| WHAT THIS TASK INVOLVES |
Put the lines of the data into a numbered list, starting at the line containing "This screenshot has height=560, width=1126." and continuing through the end of the data, with both ends included and blank lines omitted.

| RECORDS TO PROCESS |
-=-=-=-=-

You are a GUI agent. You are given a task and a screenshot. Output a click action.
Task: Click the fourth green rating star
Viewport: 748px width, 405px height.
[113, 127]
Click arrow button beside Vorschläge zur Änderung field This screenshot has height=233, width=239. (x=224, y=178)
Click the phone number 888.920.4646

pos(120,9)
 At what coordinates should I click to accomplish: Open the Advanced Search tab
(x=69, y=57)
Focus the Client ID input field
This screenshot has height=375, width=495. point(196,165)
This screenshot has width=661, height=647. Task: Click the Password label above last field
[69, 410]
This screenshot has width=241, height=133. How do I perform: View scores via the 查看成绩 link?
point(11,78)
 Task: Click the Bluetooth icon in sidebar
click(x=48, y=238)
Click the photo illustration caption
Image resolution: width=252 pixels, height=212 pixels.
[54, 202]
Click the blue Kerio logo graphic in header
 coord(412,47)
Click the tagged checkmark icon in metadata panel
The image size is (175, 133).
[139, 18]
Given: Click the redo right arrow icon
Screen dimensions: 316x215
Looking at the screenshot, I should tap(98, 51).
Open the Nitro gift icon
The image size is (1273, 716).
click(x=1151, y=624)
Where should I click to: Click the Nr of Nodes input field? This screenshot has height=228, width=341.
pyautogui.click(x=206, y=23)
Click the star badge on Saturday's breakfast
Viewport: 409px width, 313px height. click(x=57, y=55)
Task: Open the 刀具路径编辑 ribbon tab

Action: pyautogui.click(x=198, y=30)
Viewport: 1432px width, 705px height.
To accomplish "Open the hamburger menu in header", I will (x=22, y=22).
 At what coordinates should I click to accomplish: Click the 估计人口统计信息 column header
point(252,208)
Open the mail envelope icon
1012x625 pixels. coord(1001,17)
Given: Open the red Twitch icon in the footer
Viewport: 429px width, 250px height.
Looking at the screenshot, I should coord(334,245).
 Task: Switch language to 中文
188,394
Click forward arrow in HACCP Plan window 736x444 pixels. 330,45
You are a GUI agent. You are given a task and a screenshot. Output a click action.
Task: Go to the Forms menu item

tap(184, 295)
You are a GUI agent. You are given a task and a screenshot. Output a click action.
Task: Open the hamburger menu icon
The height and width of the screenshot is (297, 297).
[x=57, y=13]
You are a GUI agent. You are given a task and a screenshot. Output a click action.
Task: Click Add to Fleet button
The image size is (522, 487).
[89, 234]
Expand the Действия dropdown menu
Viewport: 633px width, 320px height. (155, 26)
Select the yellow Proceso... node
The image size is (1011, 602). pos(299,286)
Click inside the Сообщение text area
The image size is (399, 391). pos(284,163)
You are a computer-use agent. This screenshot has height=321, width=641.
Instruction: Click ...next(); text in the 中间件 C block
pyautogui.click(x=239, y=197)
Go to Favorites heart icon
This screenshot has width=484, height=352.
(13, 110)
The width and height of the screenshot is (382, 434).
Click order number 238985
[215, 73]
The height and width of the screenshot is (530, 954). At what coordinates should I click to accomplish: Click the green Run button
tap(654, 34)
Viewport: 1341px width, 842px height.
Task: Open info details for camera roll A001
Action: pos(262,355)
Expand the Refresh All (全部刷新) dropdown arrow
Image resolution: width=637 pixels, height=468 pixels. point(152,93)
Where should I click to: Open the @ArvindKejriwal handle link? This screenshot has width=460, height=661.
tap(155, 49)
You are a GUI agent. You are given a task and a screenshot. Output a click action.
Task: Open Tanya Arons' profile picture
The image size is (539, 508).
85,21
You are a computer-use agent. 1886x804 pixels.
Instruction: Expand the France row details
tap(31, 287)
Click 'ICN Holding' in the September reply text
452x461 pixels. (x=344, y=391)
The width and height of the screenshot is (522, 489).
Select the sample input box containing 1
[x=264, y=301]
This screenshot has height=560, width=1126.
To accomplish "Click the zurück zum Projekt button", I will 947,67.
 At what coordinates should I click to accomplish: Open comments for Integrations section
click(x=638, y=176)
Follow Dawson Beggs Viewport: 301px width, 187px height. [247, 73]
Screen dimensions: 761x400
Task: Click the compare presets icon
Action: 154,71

-=-=-=-=-

| RESULT OF THE TASK |
1. This screenshot has height=560, width=1126.
2. To accomplish "Click the zurück zum Projekt button", I will 947,67.
3.  At what coordinates should I click to accomplish: Open comments for Integrations section
4. click(x=638, y=176)
5. Follow Dawson Beggs Viewport: 301px width, 187px height. [247, 73]
6. Screen dimensions: 761x400
7. Task: Click the compare presets icon
8. Action: 154,71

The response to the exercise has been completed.